The findings, from an analysis of 10 international studies, add to evidence that patients admitted to a hospital during “off-hours” tend to fare worse.
Studies have found, for instance, that heart attack and stroke patients admitted during hospital off-hours—overnight or on the weekend—have a higher risk of dying than those admitted on weekdays. There is also evidence of a relatively higher risk of childbirth complications when women deliver at night, though the absolute risk is still quite low.
Researchers suspect that the difference is related to hospitals having a smaller, less experienced staff on duty overnight and on weekends.
For the current study, published in the medical journal Chest, researchers pooled the results of 10 previous studies from North America, Europe and Asia on the association between off-hours admissions to the intensive care unit (ICU) and patient death rates.
While they found no clear relationship between nighttime admissions and death risk, there was a link seen with weekend admissions.
Among more than 133,000 patients admitted to an ICU on a weekday, 11 percent died. That compared with just under 16 percent of more than 47,000 patients admitted during the weekend.
When the researchers considered other factors, including the severity of patients’ illnesses or injuries, patients admitted to an ICU over the weekend were 8 percent more likely to die than their counterparts admitted on a weekday.
It’s not clear why weekend, but not nighttime, admissions were linked to an increased risk of patient deaths, according to the researchers, led by Dr. Rodrigo Cavallazzi of Thomas Jefferson University in Philadelphia.
One possibility is the typically greater availability of doctors and other staff during the week, they note.
A limitation of the research is that the 10 studies it analyzed had a number of differences among them, including the way each one defined nighttime and weekend hours.
The studies varied in scope as well; several focused on a single hospital ICU, while one examined 102 ICUs in the UK.
The ICUs themselves also varied. In some hospitals, for example, all ICU patients’ cases are managed by board-certified intensivists, physicians who specialize in critical- care medicine. In others, patients primarily receive care from doctors with responsibilities outside the ICU.
Of the studies in the current review, some included ICUs that had a board-certified intensivist on duty overnight or all weekend; in others, intensivists were not on-site during off-hours. That information was lacking in two studies.
Still, Cavallazzi and his colleagues write, weekend staffing structure “likely explains” the relatively higher death rate they found.
The researchers say that a combination of off-hour factors is probably at work—including a lack of intensivists on-site, a higher patient-to-doctor ratio, staff fatigue and delays in getting complex diagnostic tests and treatments accomplished.
However, it is not yet clear to what extent organizational changes in the ICU would affect patients’ outcomes—or precisely which changes would be most effective, according to Cavallazzi’s team.

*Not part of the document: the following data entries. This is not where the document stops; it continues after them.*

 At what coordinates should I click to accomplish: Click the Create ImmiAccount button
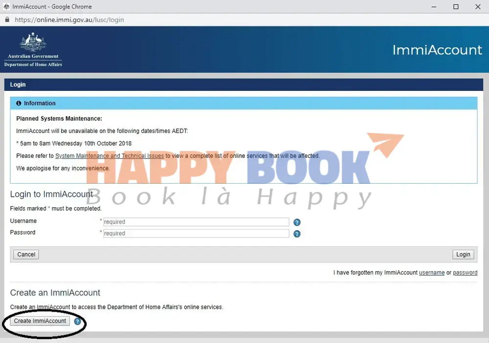40,321
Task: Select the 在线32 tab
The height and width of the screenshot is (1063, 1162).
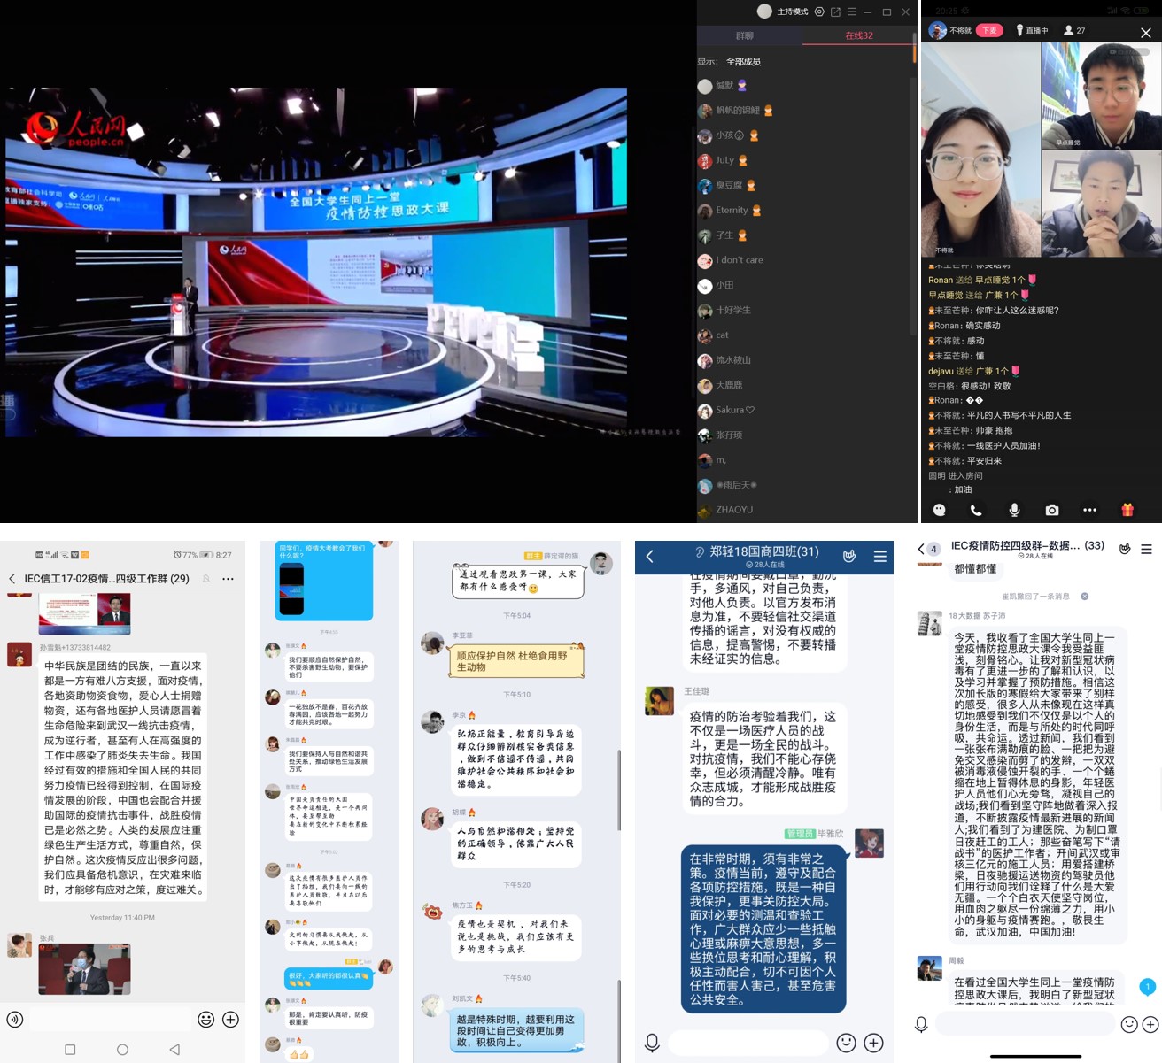Action: [x=858, y=35]
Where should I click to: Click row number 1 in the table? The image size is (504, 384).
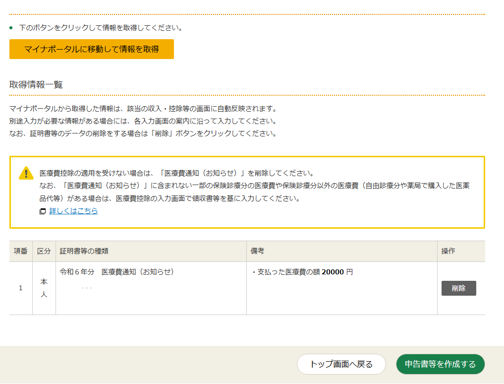coord(20,288)
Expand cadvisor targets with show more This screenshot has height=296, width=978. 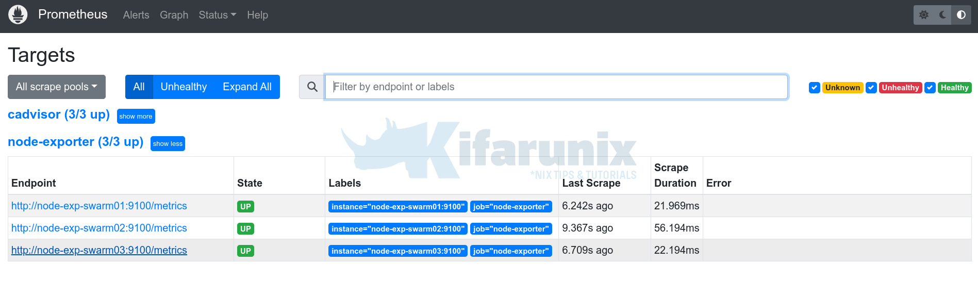pos(136,117)
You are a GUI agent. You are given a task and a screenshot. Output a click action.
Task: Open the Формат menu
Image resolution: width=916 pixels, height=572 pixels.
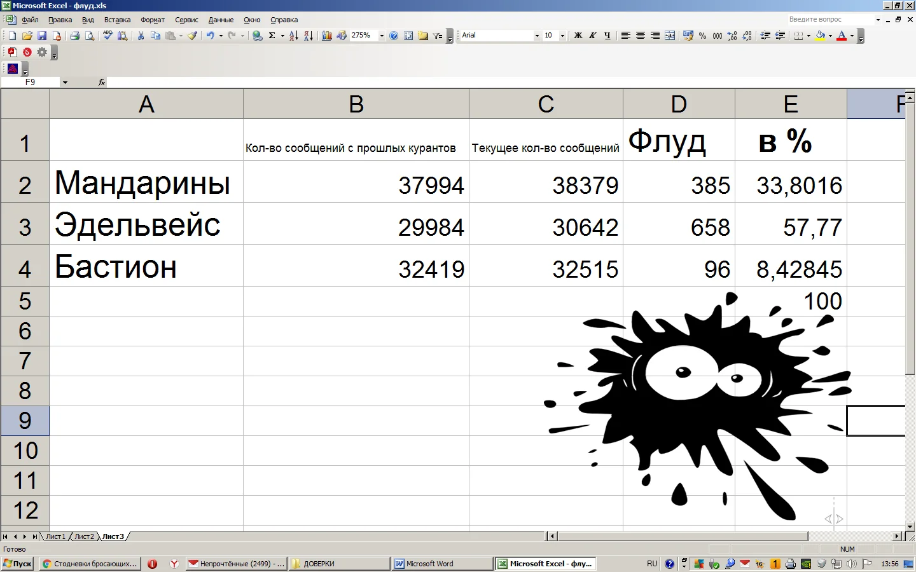[153, 20]
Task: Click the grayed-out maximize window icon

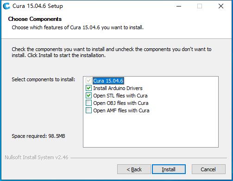Action: pyautogui.click(x=200, y=6)
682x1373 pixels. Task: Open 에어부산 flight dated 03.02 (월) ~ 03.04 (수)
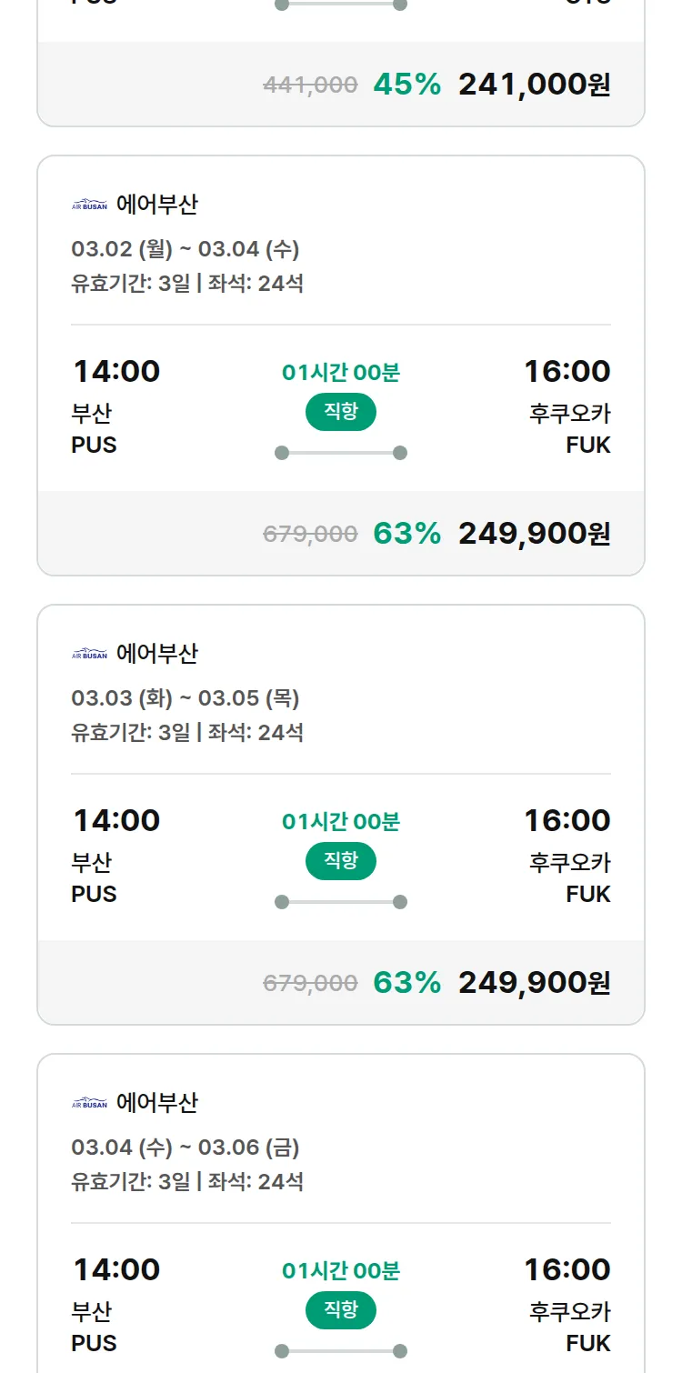186,249
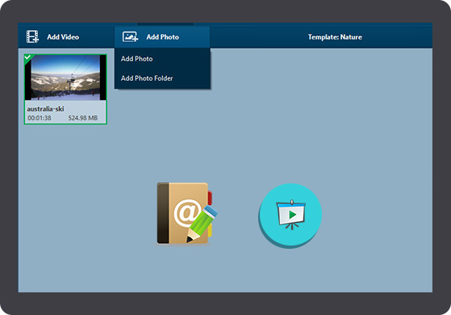Open the Add Photo toolbar dropdown label
The image size is (451, 315).
coord(162,37)
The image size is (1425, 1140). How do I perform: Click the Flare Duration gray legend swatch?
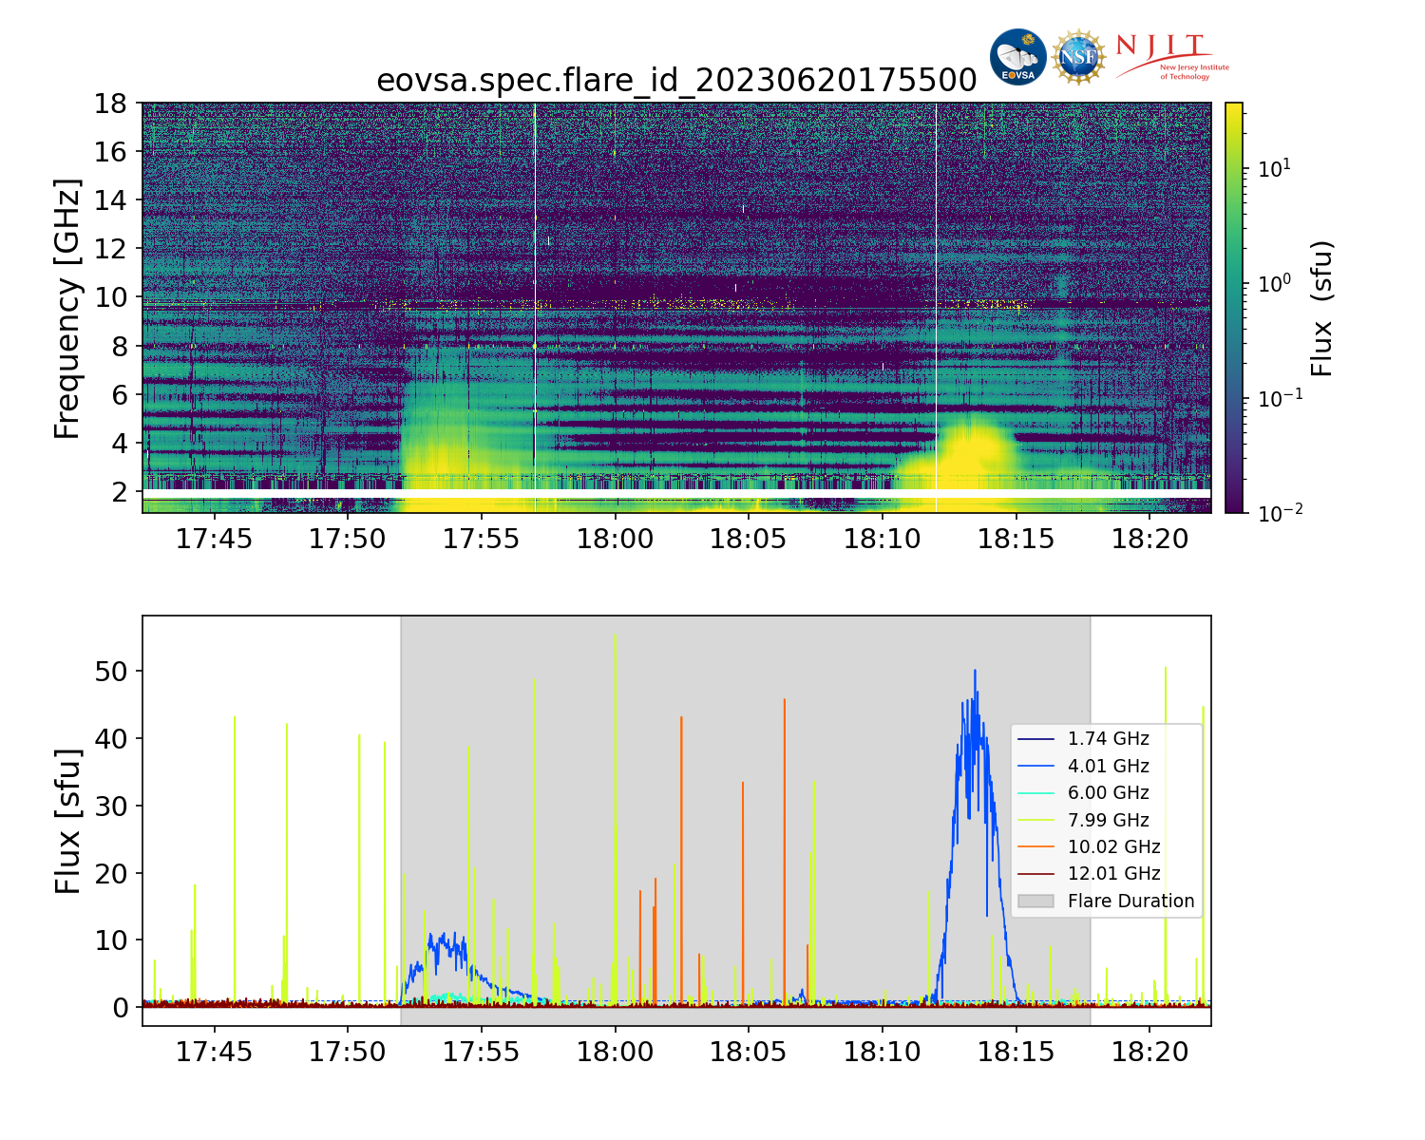(1036, 901)
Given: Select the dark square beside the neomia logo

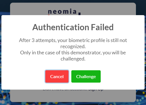Looking at the screenshot, I should [x=79, y=14].
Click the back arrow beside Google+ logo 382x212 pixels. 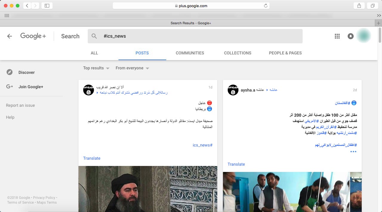pos(10,36)
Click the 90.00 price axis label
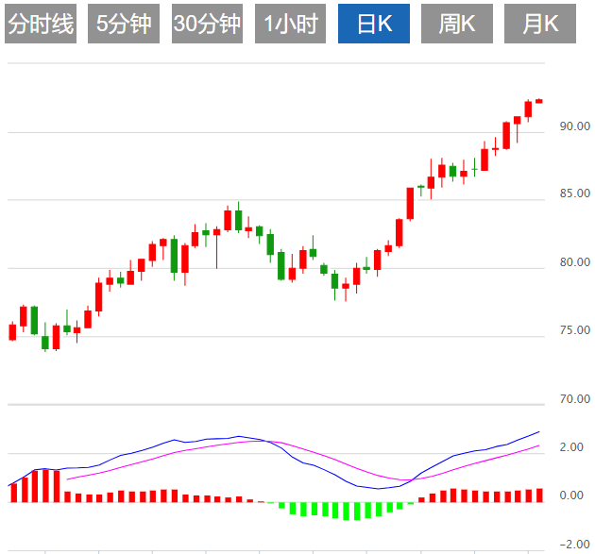 click(574, 126)
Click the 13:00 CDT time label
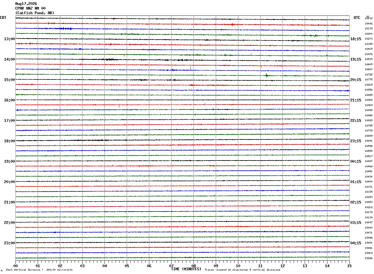This screenshot has width=374, height=274. point(9,39)
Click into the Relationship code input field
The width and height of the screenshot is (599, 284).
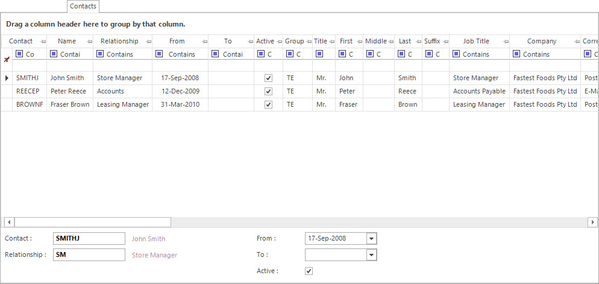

Some research, for example, has found that ICUs in which intensivists manage all patients have lower death rates than other ICUs. But other studies have failed to show such an advantage.
There are also practical obstacles to all ICUs having an intensivist on duty at all times. Many hospitals may lack the resources—including money and a large enough local work force to draw from.
Future studies, Cavallazzi and his colleagues write, should try to uncover which other staffing factors—including the number of nurses or physician assistants on duty—might affect ICU patients’ outcomes during off-hours.
Other proposals for improving ICU care have included consolidating ICUs to larger medical centers, though that has the potential downside of requiring more patient transfers and delaying some people’s care. Another idea is to help smaller, community hospitals hook up with experts at larger centers for real-time “telemedicine” consults.